En aquel momento aparecieron cuatro individuos llevando una caja mortuoria. Se dirigieron hacia mí.

—¿Para quién es esto?—, pregunté yo.

—¡Para ti!                                               

—¿Pronto?

—No lo preguntes; piensa solamente en que eres mortal.

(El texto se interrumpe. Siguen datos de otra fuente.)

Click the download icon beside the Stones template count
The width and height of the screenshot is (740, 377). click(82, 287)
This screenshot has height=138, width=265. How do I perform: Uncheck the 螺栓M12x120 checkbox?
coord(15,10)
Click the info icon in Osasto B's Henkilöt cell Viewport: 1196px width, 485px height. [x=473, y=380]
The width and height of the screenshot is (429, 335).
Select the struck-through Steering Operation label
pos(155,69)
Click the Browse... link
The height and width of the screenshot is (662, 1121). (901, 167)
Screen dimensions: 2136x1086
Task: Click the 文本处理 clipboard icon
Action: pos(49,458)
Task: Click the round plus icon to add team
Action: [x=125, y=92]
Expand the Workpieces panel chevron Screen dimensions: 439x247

—¿Qué me quieres decir con este ataúd?

—Que debes predicar en vida lo que deseas que tus hijos practi­quen después de ti. Esta es la herencia, el testamento que debes de­jar a tus hijos; pero has de prepararlo y dejarlo cumplido y practicado a la perfección.

—¿Abundarán más las flores o las espinas?

—Les aguardan muchas flores, muchas rosas, muchos consue­los; pero también es inminente la aparición de agudísimas espinas que causarán a todos grande amargura y pesar. Es necesario rezar mucho.

—¿Iremos a Roma?

—Sí, pero despacio, con la máxima prudencia y con extremada cautela.

—¿Es inminente el fin de mi vida mortal?

—No te preocupes de eso. Tienes las reglas, tienes los libros, práctica lo que enseñas a los demás. Vigila.

Quise hacer otras preguntas, pero estalló un trueno horrible acompañado de relámpagos y de rayos, mientras algunos hombres, mejor dicho, algunos monstruos horrendos, se arrojaron sobre mí para desbrozarme. En aquel momento una densa oscuridad me privó de la visión de todo. Me creí morir y comencé a gritar frenéticamen­te. Pero me desperté encontrándome vivo. Eran las cuatro y tres cuartos de la mañana.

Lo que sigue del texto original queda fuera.